The article sometimes throws in the term Obamacare — is it still popularly called that? And do most Americans know it’s the same thing?
https://www.kff.org/report-section/ehbs-2023-section-1-cost-...
Figure 1.12 shows average annual premiums from 1999 to 2023. The ACA was passed in the middle of that range. It's a sustained upwards march, before and after its passage.
For all that cost - 2-3x as much as the other OECD nations spend, inclusive of taxes - we get shitty outcomes.
https://assets.ourworldindata.org/uploads/2016/04/ftotHealth...
Today for most employees a HDHP is the ONLY option, and the cost is much higher than the old standard health plans were.
You're getting fucked (as am I!), but the ACA isn't what's doing it.
Your insured pool now includes people who don't take care of themselves and treat the emergency room like a private doctor's office.
Other countries with government-controlled healthcare introduced wait times to encourage people to consider whether eating that extra donut was worth the health risk. I suspect we'll follow that path, too.
https://www.irs.gov/affordable-care-act/form-w-2-reporting-o...
> The Affordable Care Act requires employers to report the cost of coverage under an employer-sponsored group health plan. Reporting the cost of health care coverage on the Form W-2 does not mean that the coverage is taxable. The value of the employer’s excludable contribution to health coverage continues to be excludable from an employee's income, and it is not taxable. This reporting is for informational purposes only and will provide employees useful and comparable consumer information on the cost of their health care coverage.
════════════════
Substitute "Affordable Care Act" for "ACA" in the health care discussion, starting with "Figure 1.12 shows" and going on through "what's doing it.", and write out that passage. The data has no connection to the health care discussion.

## Stored data
════════════════
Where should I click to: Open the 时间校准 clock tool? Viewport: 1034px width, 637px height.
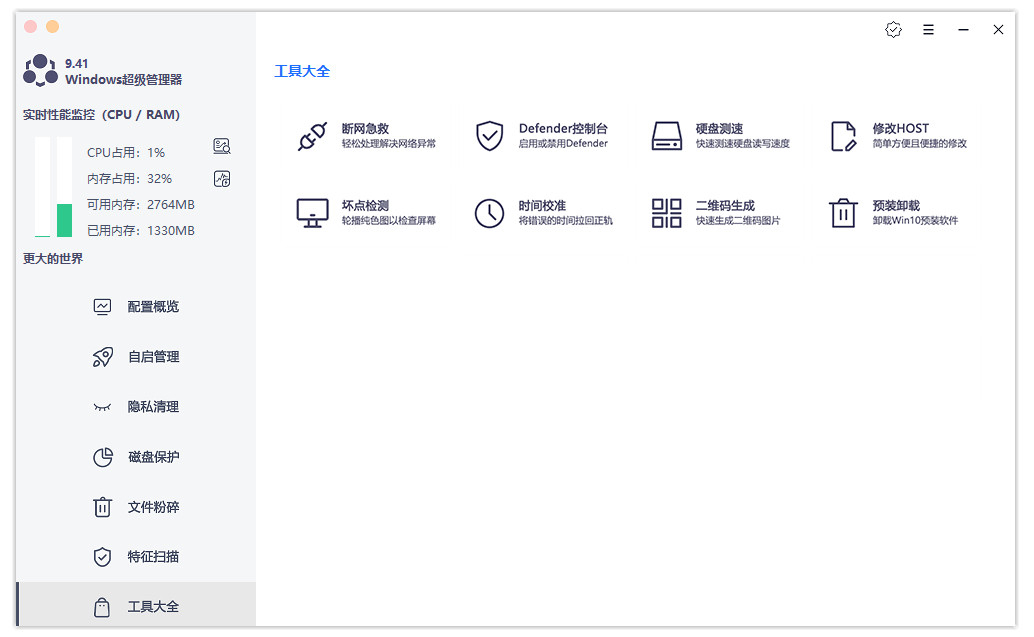pyautogui.click(x=490, y=212)
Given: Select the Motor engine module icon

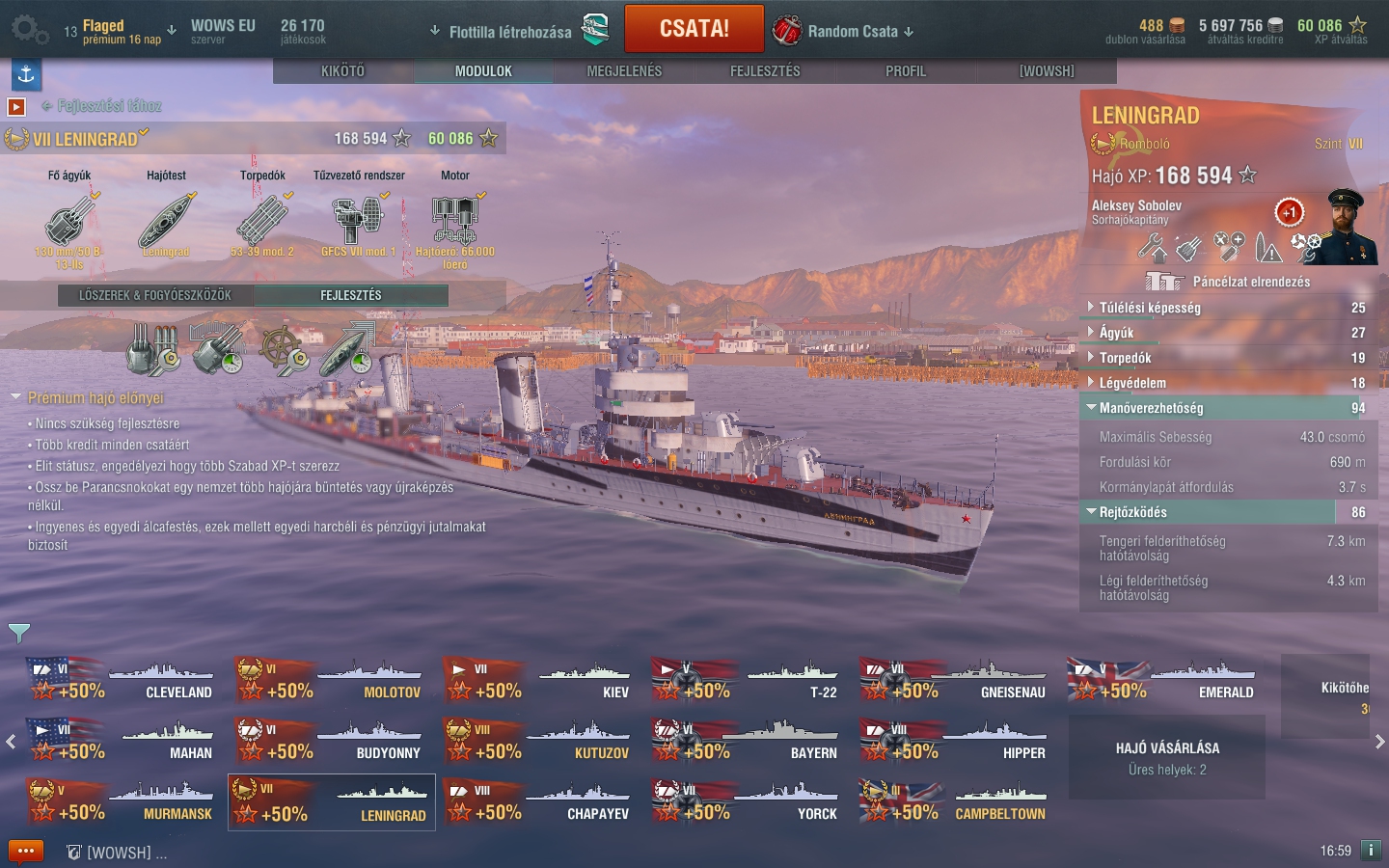Looking at the screenshot, I should (455, 219).
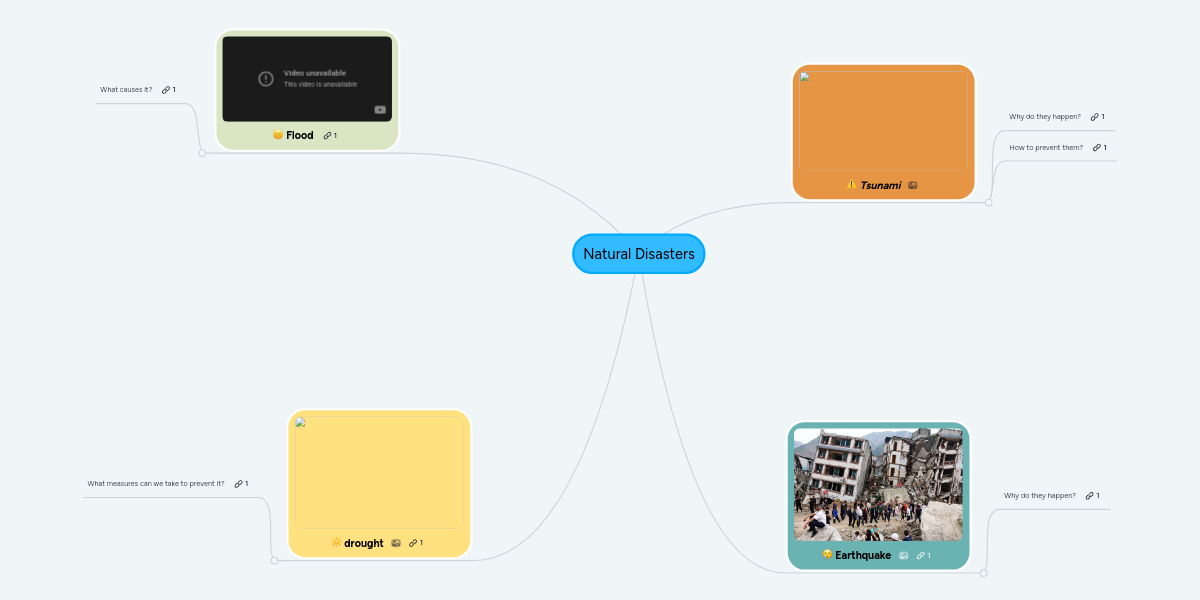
════════════════
## Finished exercise
Figure 1.12 shows average annual premiums from 1999 to 2023. The Affordable Care Act was passed in the middle of that range. It's a sustained upwards march, before and after its passage.
For all that cost - 2-3x as much as the other OECD nations spend, inclusive of taxes - we get shitty outcomes.
https://assets.ourworldindata.org/uploads/2016/04/ftotHealth...
Today for most employees a HDHP is the ONLY option, and the cost is much higher than the old standard health plans were.
You're getting fucked (as am I!), but the Affordable Care Act isn't what's doing it.